Publié en ligne le 17 avril 2008
Les prêcheurs de l’apocalypse
Pour en finir avec les délires écologiques et sanitaires

Jean de Kervasdoué
Plon, 2007, 254 pages, 19 €

« Je suis un fatigué de l’apocalypse, qu’elle soit religieuse ou écologique. » Dès la première phrase de son introduction (p. 9), Jean de Kervasdoué donne le ton. L’auteur est ingénieur, directeur des hôpitaux, membre de l’Académie des technologies ; ayant consacré sa vie aux secteurs de la santé et de l’environnement, il est aujourd’hui titulaire de la chaire d’économie et de gestion des services de santé au CNAM.

Le rythme et la tonalité ainsi donnés dès le début du livre ne se verront pas démentis par la suite. Dans un style où ironie mordante et quelquefois rage difficilement contenue riment avec un sens aigu de la pédagogie, Jean de Kervasdoué démonte sans sourciller le catalogue sanitaire et environnemental des idées reçues. Nous pouvons même nous risquer à prédire que rares seront nos lecteurs, pourtant à la vigilance légendaire, qui ne seront pas surpris à un moment ou à un autre, en particulier en matière de santé publique.
○ ○ ○ ○
== Consigne ==
Prolongez la recension consacrée à l'ouvrage « Les prêcheurs de l'apocalypse » en reprenant juste après sa dernière phrase. Le matériel ci-après ne joue aucun rôle dans cet exercice.

== Lignes de données ==
○ ○ ○ ○
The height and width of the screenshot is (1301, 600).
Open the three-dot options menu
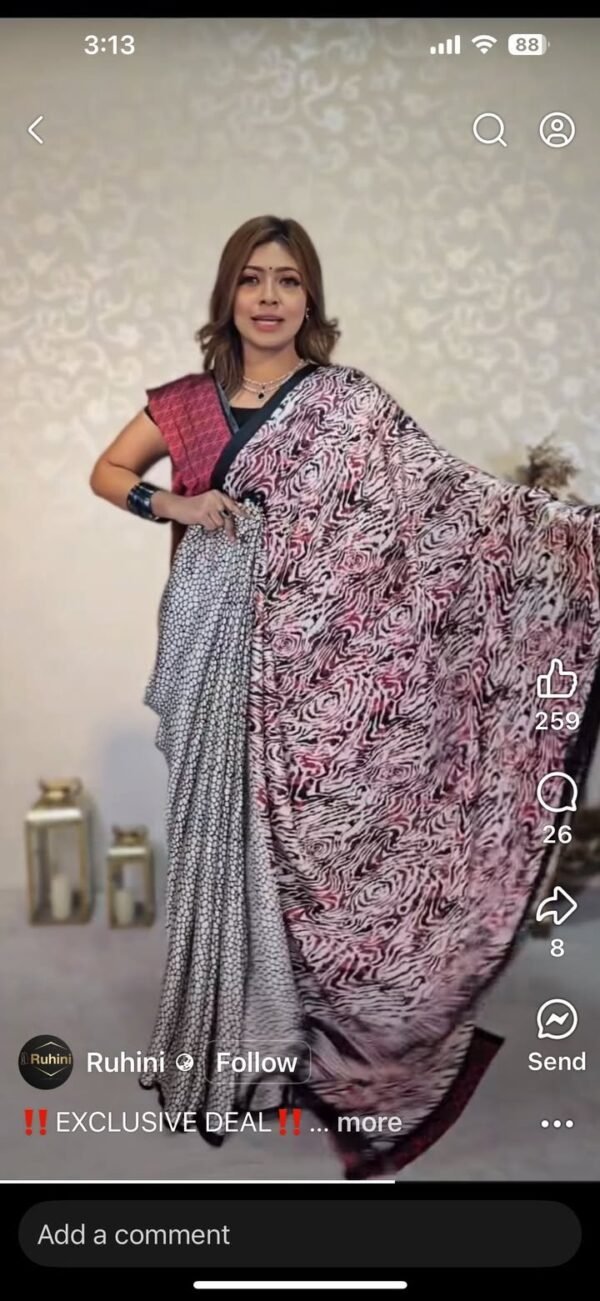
○ ○ ○ ○
== Réponse attendue ==
Une affirmation : le progrès existe et nous en bénéficions

Disponible en "Poche" - 8,50 €

Dès le premier chapitre intitulé « Écologie humaine – écologie planétaire : le conflit » l’auteur met en lumière que « ce qui est bon pour l’homme est souvent mauvais pour la planète » (p. 17). Sauf à développer une idéalisation quasi religieuse de la nature, les questionnements sanitaires et environnementaux ne prennent du sens qu’à la lumière des conditions matérielles d’existence des individus qui peuplent la planète. Cette posture initiale éclaire tout le livre, de l’analyse des conditions de vie (et de mort) des êtres humains à l’évocation des défis de l’avenir. C’est donc fort logiquement qu’à l’issue de ce voyage, l’auteur pourra conclure que « le siècle des Lumières a tenu ses promesses. Ceux qui se sont battus pour la primauté de la raison, ont mis leur vie en danger pour la liberté d’opinion, ont permis que les démocraties s’installent, ont fait de leur descendance des privilégiés en quelques générations à peine » (p. 219). Pour Jean de Kervasdoué, le concept de progrès n’est pas à reléguer au magasin des accessoires : il est toujours actuel, ici et maintenant, et d’une exigence encore plus criante pour les bientôt neuf milliards d’habitants de la planète Terre.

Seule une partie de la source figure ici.